I am now convinced this is a bug in gcc's optimizer. Since devkitARM r21 is using a slightly old version of gcc, is there any chance of having a new release with, say, gcc-4.2.2 any time soon?

#147198 - Exophase - Sun Dec 16, 2007 4:24 am

The optimization guide may not be giving everything, I hear about things every now and then that aren't on there. Maybe you should try the opposite approach, starting with -O1 and adding the features in an attempt to reproduce the code. The funny thing is that I could swear the -O3 code actually looks worse than the -O1 code, but maybe it pays off later in the function.

#147203 - tepples - Sun Dec 16, 2007 6:13 am

Exophase wrote:
The funny thing is that I could swear the -O3 code actually looks worse than the -O1 code, but maybe it pays off later in the function.

After upgrading from DevKit Advance to devkitARM rsingledigit, I tried compiling the Toast decoder (used by GSM Player) with -O3, and I found that GCC was unrolling loops so far that it took twice as much of the GBA's IWRAM as -O2, with minimal speed benefit. Once you get the difference between -O1 and -O2 ironed out, I'd suggest sticking with -O2 or -Os unless you have a good reason to go to -O3, including profiler results.
_________________
-- Where is he?
-- Who?
-- You know, the human.
-- I think he moved to Tilwick.

#147211 - bpoint - Sun Dec 16, 2007 8:43 am

Exophase wrote:
Maybe you should try the opposite approach, starting with -O1 and adding the features in an attempt to reproduce the code.


After posting last night, I was going to try that when I realized I was changing the wrong makefile to do my testing... :) So I started over and was able to finally find the culprit. I can now build using -O2, -Os, and -O3 as long as I specify -fno-gcse.

I poked a bit through GCC Bugzilla and it seems gcse optimizations seem to be a repetitive problem.
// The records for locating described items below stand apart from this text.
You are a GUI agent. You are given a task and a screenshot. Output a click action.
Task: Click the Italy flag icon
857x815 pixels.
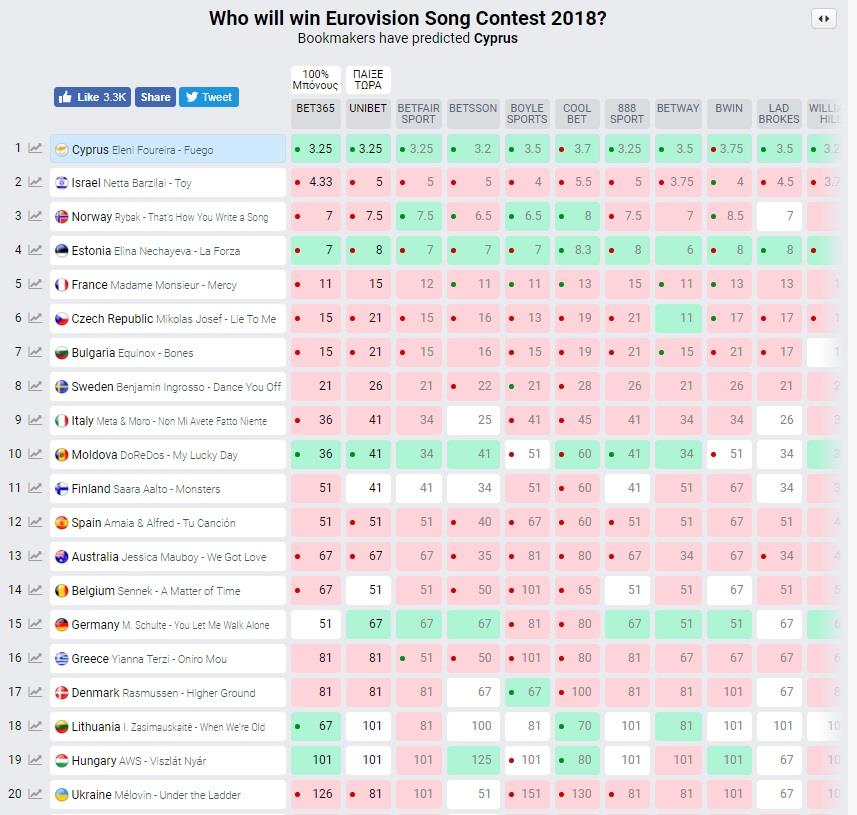(61, 421)
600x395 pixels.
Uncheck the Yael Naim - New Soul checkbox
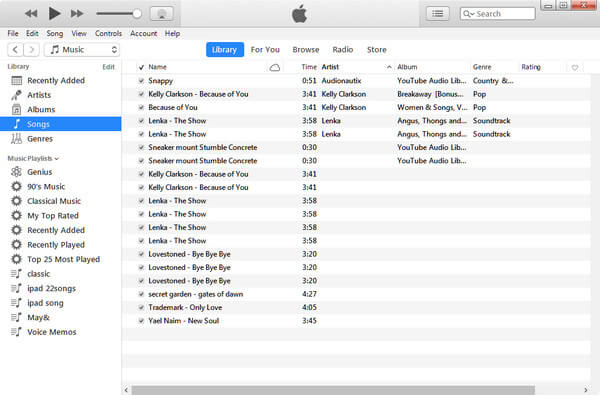[x=141, y=321]
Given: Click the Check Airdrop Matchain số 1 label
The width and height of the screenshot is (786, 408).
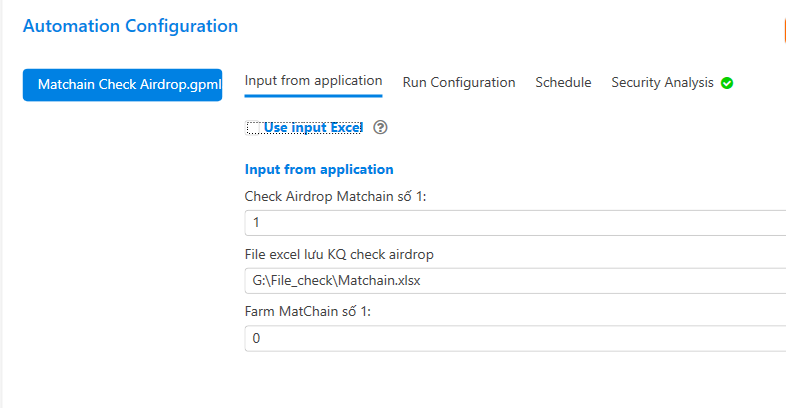Looking at the screenshot, I should pos(335,196).
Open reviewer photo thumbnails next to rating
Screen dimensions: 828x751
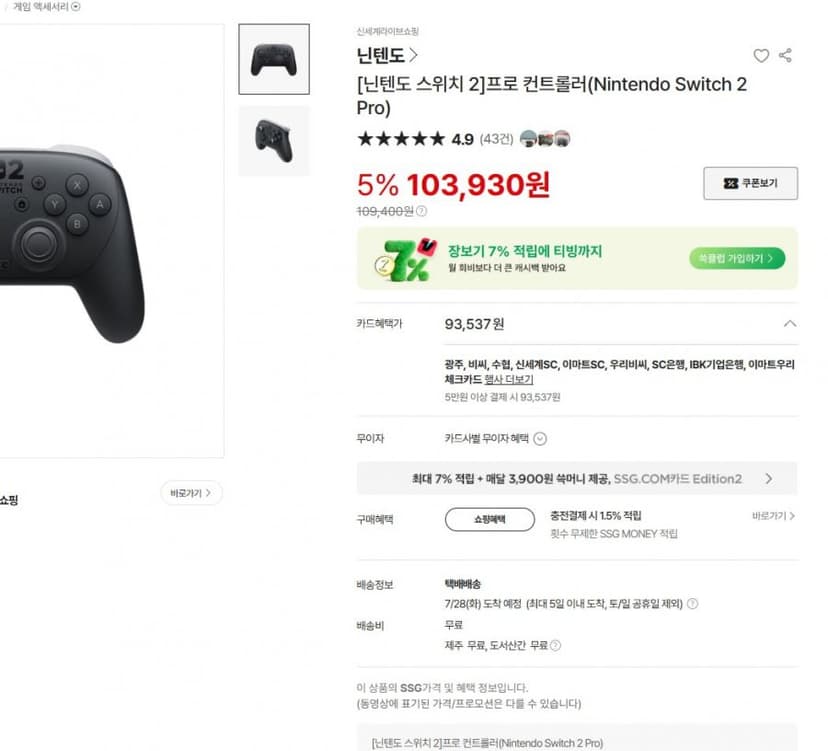[x=545, y=139]
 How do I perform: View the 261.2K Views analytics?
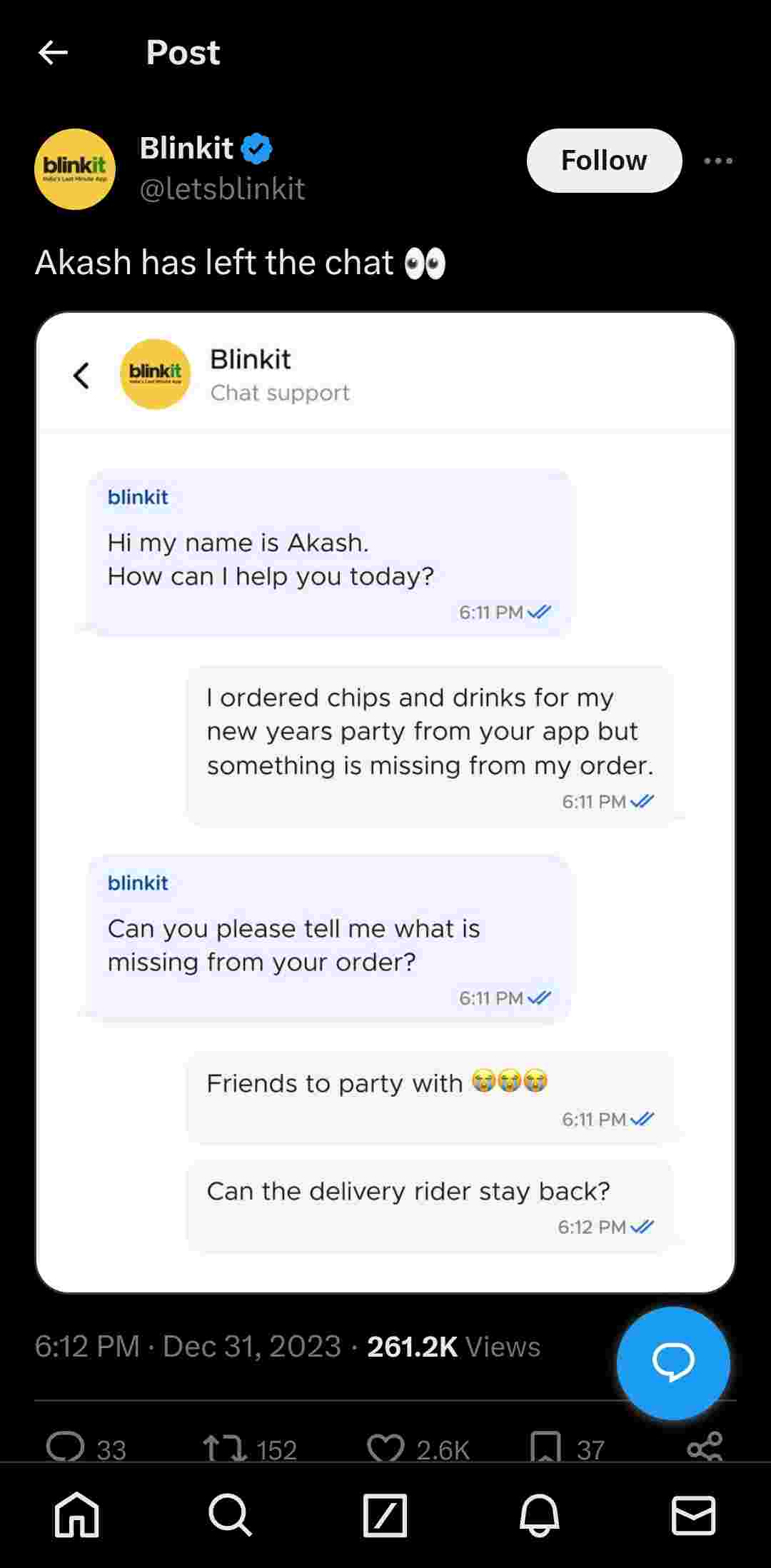pyautogui.click(x=453, y=1347)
One specific bug that caught my eye was this one, but it's supposedly been fixed since gcc-3.3.1. I also tried to see if I could generate a cut-down test case, but it seems that it's not just that single function that causes it, and my audio engine is too complicated to start trying to rip it apart. :(

So, until a new devkitARM comes with a new gcc, I'll just specify -fno-gcse for now.

tepples wrote:
Once you get the difference between -O1 and -O2 ironed out, I'd suggest sticking with -O2 or -Os unless you have a good reason to go to -O3, including profiler results.


I'm actually noticing quite a bit of a speed improvement between -O2/-Os and -O3, specifically in the mixing code where there is a small loop of only a few instructions. My engine's build environment setup to be able to compile to both -Os and -O3, so it really depends on the application to balance out between the memory usage and performance.